When I went through the metal detector, I told the guys on this end of it that my left knee is titanium and it absolutely would set off the alarm. Even so, when I emerged on the other side, the quality of what registered on their security monitor brought every blue blazer in the vicinity to stand around me. Ahmed waved at me over the shoulder of one official. I emptied all my pockets, but I was still setting off red rockets of alarms. But Logan was running short on the little wands they use to wave over people's bodies, so I had to be patted down by a security expert. They sent for the one woman apparently allowed to do this kind of work.

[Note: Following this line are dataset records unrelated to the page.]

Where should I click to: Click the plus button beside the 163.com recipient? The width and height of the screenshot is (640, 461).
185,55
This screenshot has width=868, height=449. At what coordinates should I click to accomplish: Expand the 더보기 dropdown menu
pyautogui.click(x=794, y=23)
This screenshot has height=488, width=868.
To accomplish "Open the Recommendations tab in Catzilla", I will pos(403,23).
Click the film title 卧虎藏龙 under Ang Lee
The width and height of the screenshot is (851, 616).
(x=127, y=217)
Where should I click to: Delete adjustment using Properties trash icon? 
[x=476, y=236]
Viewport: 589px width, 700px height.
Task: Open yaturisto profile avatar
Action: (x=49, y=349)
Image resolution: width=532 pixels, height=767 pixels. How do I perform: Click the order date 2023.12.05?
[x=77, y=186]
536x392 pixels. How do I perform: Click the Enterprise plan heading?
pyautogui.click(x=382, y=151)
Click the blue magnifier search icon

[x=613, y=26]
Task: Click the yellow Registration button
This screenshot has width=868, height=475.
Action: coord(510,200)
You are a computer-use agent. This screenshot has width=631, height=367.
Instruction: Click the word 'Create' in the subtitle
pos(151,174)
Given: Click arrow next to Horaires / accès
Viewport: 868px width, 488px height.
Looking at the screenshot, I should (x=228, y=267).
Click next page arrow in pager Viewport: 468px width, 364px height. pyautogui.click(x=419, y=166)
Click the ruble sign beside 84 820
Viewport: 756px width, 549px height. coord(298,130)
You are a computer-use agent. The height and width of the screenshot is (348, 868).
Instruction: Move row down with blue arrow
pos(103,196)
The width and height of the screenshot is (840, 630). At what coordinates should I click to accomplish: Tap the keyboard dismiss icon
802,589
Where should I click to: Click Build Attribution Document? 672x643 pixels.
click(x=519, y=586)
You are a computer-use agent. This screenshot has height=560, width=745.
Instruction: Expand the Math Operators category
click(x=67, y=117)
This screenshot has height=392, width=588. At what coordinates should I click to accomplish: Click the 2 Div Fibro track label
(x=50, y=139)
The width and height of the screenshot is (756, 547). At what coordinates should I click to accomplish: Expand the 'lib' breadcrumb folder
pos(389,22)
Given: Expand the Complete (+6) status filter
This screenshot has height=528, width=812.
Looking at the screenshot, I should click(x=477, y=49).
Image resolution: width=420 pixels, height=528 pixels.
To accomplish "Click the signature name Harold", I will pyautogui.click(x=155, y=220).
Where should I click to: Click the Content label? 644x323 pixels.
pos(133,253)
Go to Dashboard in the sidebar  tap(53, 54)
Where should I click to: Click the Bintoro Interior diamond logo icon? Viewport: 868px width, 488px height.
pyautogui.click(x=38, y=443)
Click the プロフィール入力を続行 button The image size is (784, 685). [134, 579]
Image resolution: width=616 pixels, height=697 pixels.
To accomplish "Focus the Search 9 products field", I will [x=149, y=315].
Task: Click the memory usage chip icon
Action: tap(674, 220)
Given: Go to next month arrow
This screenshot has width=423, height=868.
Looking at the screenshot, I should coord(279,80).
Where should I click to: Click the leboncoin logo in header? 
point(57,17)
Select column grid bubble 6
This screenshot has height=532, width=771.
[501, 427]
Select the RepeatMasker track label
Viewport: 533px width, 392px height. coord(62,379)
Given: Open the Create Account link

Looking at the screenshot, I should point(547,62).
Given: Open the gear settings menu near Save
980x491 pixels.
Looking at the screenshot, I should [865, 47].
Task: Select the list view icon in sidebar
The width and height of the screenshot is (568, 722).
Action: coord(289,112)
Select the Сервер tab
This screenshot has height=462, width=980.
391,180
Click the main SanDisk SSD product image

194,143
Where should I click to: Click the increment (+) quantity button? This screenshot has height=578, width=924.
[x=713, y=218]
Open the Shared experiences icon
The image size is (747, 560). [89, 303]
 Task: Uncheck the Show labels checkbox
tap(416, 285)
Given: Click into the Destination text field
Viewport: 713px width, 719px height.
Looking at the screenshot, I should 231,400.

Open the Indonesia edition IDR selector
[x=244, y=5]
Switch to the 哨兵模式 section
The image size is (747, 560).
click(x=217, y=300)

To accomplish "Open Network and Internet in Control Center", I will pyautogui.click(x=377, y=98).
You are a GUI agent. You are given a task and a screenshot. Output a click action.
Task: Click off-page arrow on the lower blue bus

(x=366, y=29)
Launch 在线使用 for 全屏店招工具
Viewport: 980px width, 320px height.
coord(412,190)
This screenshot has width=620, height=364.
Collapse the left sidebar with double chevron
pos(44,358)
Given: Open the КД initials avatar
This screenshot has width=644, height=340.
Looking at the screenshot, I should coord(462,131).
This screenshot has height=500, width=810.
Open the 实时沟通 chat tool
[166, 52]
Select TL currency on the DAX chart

Now, here's the thing. I am a lesbian Chandler Bing; I make jokes when I am nervous. I was nervous then. They were keeping Ahmed and the second wheelchair a few feet away, giving me a folding chair to sit on until the pat-down artist arrived. And when they parted the blue blazers to let her through, she was — of course — skinny, white, extremely straight, with impeccable make-up and hair. Except when I’m in all-lesbian groups, I have never in my life been wearing the right clothes around other women. She looked as dismayed at the sight of me as I was at the sight of her.

So, I had some tension to let off. I managed to keep it together until she reached a certain region that my mother referred to as munchkin land, as in, "Did you wash good in munchkin land?" Which made watching The Wizard of Oz a truly bizarre experience as a child … but I digress. When her pale, well-manicured hands began searching munchkin land for box cutters or plastic explosives, I could not help myself. I said, with complete Tupelo charm: "Thank yew, thank yew verra much."